When it comes to writing, there are certain axioms writers (and many readers) know very well. A particularly vexing one is this:
Write what you know.
Unfortunately, this phrase is open to interpretation as well as misunderstanding, so every writer's mileage may vary wildly. I confess that it plagued me for years and made it hard for me to get down to the nitty-gritty of what I wanted to write about.
"Write what you know."
Why did this trouble me so? It troubled me because I was a teenager when I first wanted to write for a living, and as such, I had lived a fairly "ordinary" life. Nothing exceptional had ever happened to me. If I wanted to write about the life of a rock-and-roll musician, this so-called logic dictated that I didn't know enough about it to do so. Nor could I write about being a mother (no kids), or being a sex object (soooo not me!) or a pilot, or anything else which came to mind.
I read the work of Hemingway (in school - Old Man and the Sea was the only book of his I ever read for pleasure and halfway enjoyed) and suffer inside. He'd traveled, fought as a soldier, run with the bulls; you know, he'd actually done stuff. While I didn't expect to have my books taught in schools the way his were, I didn't feel like I could ever meet that standard.
I wrote, though, letting my imagination carry me and my writing fulfill my daydreams. When I married the first time (too young, but that's another story), I kept writing and expanded the short stories I'd written for school. I continued to dream, and quietly longed for adventure so I'd have something worth writing.
I knew I had talent. I just needed something to write about.
I continued submitting my work to agents and publishers, and continued to rack up my rejections (so very many rejections!), never realizing my work wasn't up to par for one particular reason: I wasn't putting myself into the story. I don't mean literally writing a character who stood in for me in the story (that would be a 'Mary-Sue' and I was desperately trying to avoid that), but I wasn't digging deep enough into my own inner workings to give the reader something to identify with.
My life, just like anyone else's, took many, many unexpected turns: divorce, a new long-term relationship, moving across the US, the end of that relationship, another move which took me back to where I'd lived before splitting with my first husband. In the interim I dealt with a very real case of writer's block which lasted five years and managed to significantly derail any progress in my writing self-education.
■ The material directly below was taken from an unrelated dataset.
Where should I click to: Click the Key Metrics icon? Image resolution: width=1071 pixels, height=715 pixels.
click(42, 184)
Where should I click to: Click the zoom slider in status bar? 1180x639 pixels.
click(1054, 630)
When I finally got back to writing, I finally recognized the lack of emotion in my work, and set about crafting stories which would touch on deeper points.
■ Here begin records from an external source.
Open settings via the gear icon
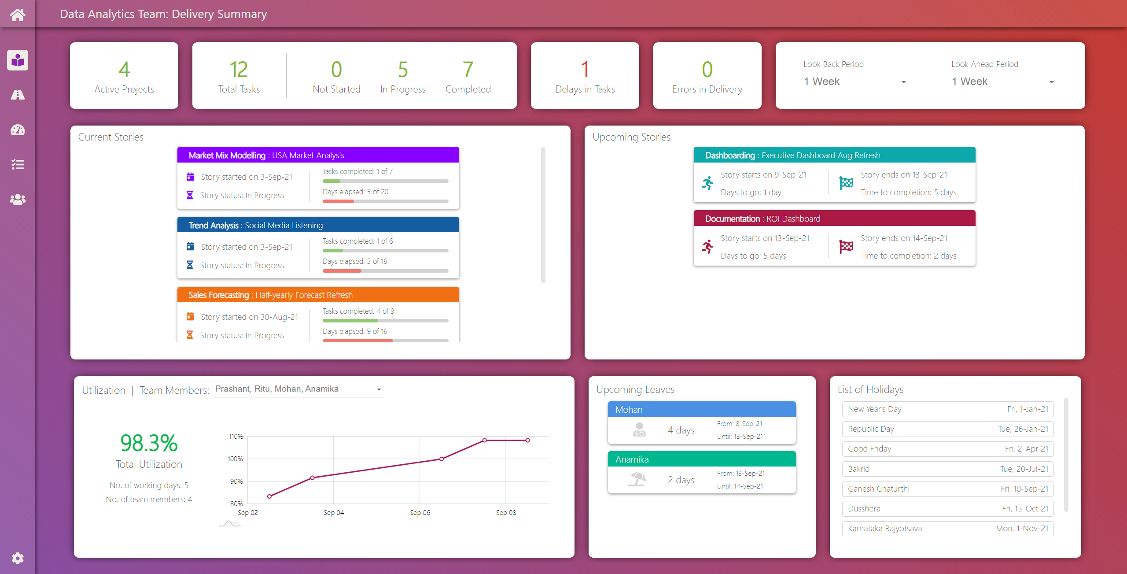This screenshot has height=574, width=1127. pos(17,558)
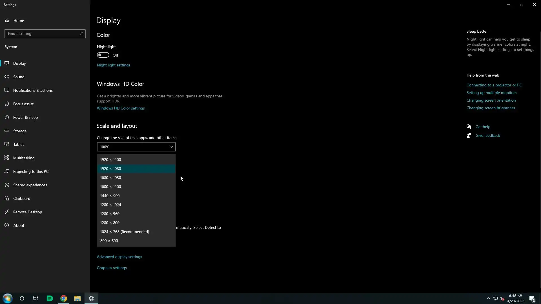The height and width of the screenshot is (304, 541).
Task: Click the Remote Desktop icon
Action: (7, 212)
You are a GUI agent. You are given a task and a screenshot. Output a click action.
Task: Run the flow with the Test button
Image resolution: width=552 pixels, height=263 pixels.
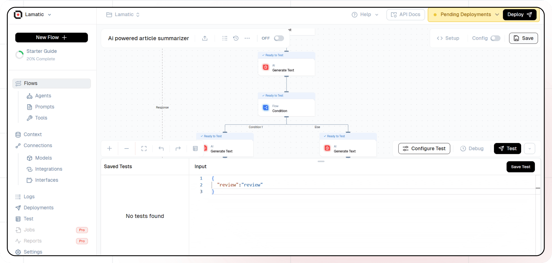point(507,148)
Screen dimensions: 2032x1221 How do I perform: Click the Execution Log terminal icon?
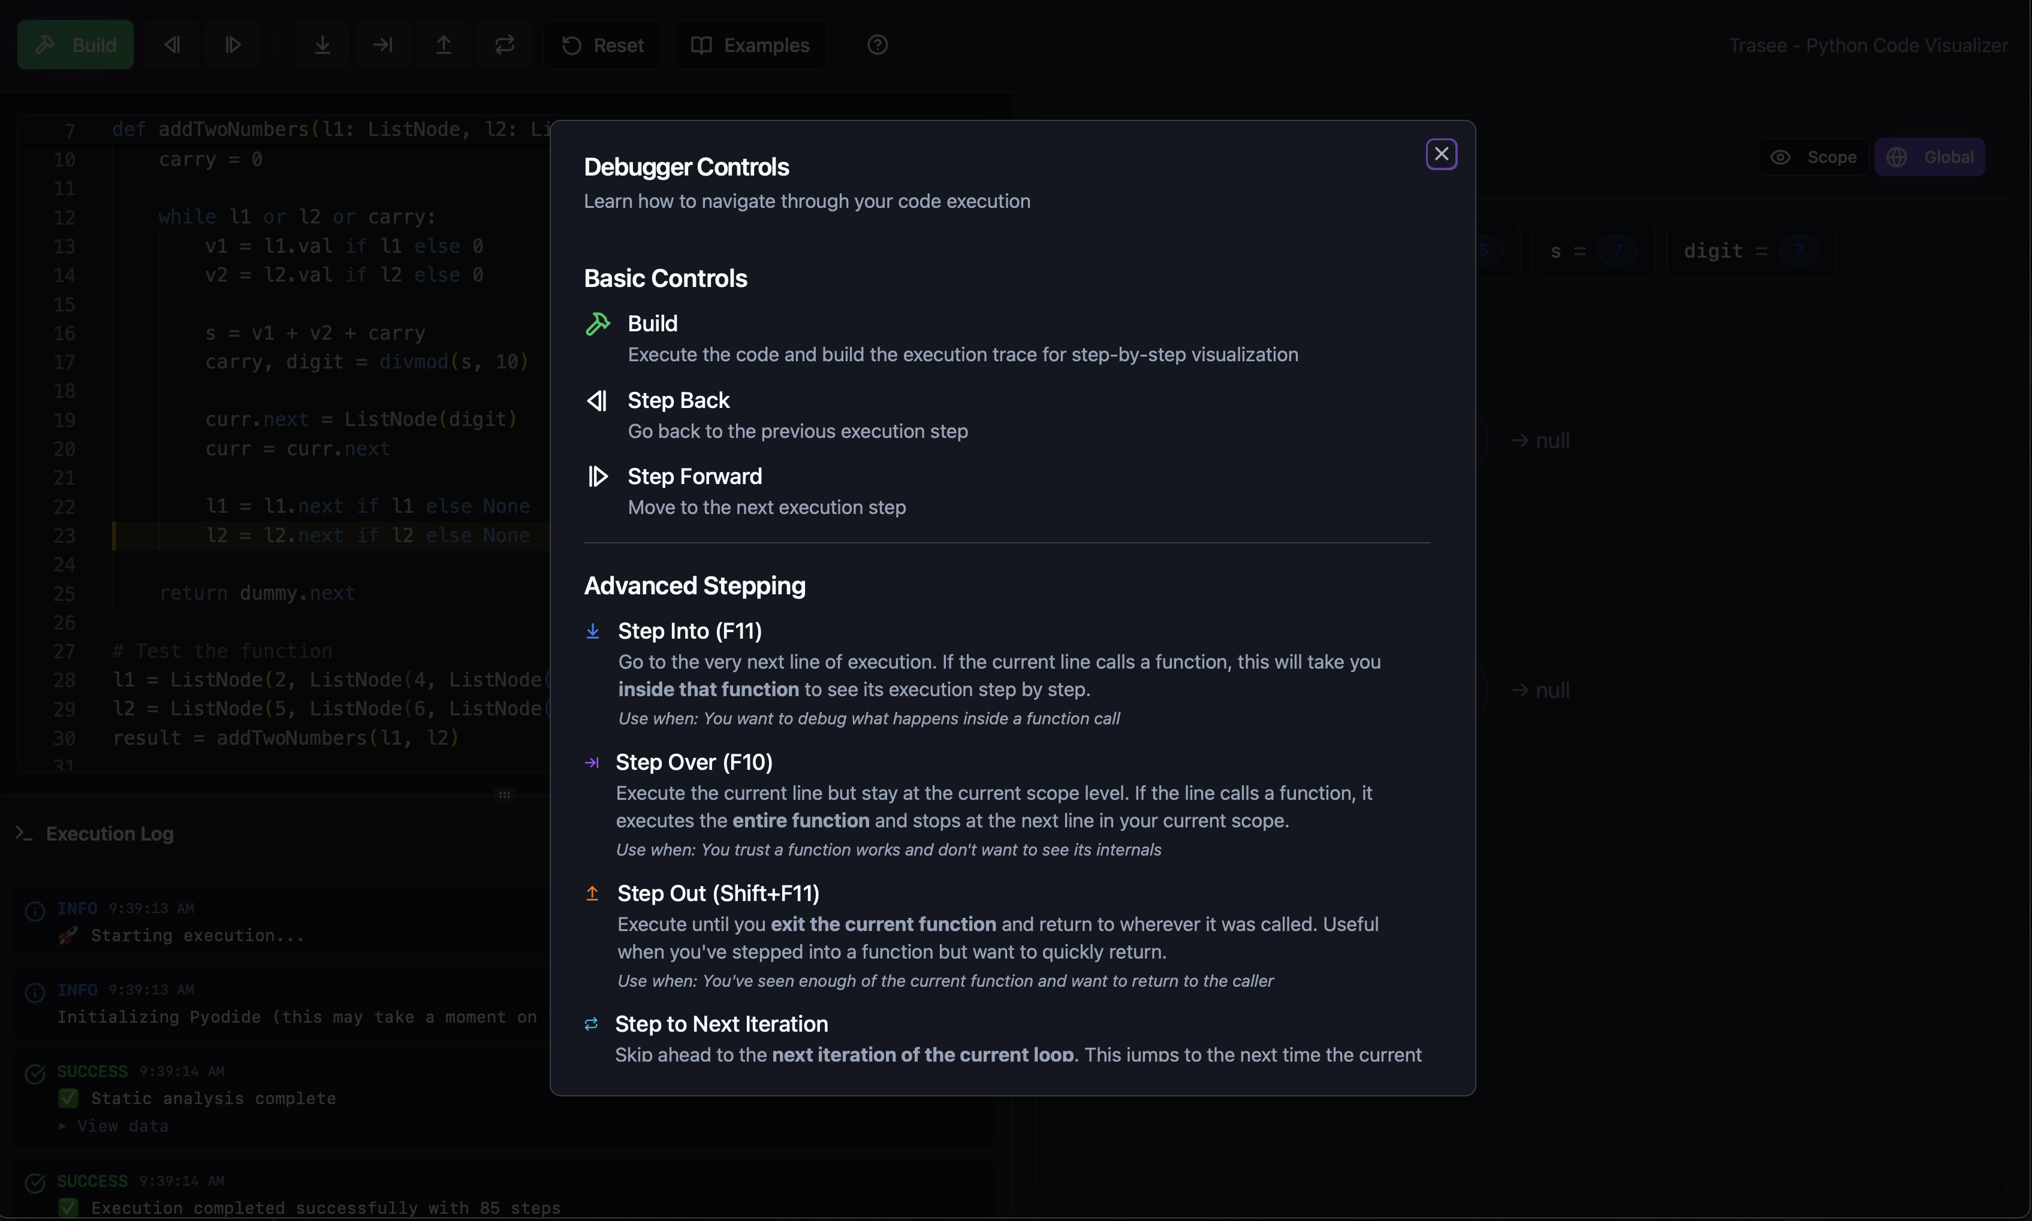click(x=24, y=833)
It wasn't easy. It didn't come naturally. It took ages of writing things I'd never show anyone else. It took crumpling up the paper and throwing it away, deleting the computer file, re-reading and realizing what had seemed so stunning on the first pass was really just a foundation to build on, then razing all the excess and building anew from the germ of an idea I'd started with in the first place.
Eventually I wrote something I wanted to share with everyone. I'd started mining my own wealth of emotional experience and putting it on the page, one way or another. A new novel developed which drew on memories from my life, which I tried my best to share as clearly and honestly as I could, while still giving the story to the main character. It was his story, after all, not mine.
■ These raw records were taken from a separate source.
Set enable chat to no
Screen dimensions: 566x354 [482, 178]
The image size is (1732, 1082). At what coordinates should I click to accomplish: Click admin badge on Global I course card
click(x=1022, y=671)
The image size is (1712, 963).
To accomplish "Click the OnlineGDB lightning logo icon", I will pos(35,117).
Anyone who was willing to read this project was given a copy and asked for their opinion. I was pretty shameless in this regard, but it went over well enough to tell me I was finally on the right track, even if I hadn't quite reached the destination I had in mind. To my amazement, the story elicited honest-to-goodness tears in several readers, and compelled one very special reader in Italy to contact me and share his thoughts on the first pages.
That novel, as good as it seemed to be, hasn't yet been published. Reading it now I see only that it's a good, solid foundation to build on. I will, one day, but there's a lot of research I'll need to do first.
The thing is, I've come to realize that life itself is research. Every hobby I've ever had was research. Everything I've done in my life is research. Every day I spend living and breathing and feeling is research.
It's all research. My job now is to find the story to go with it.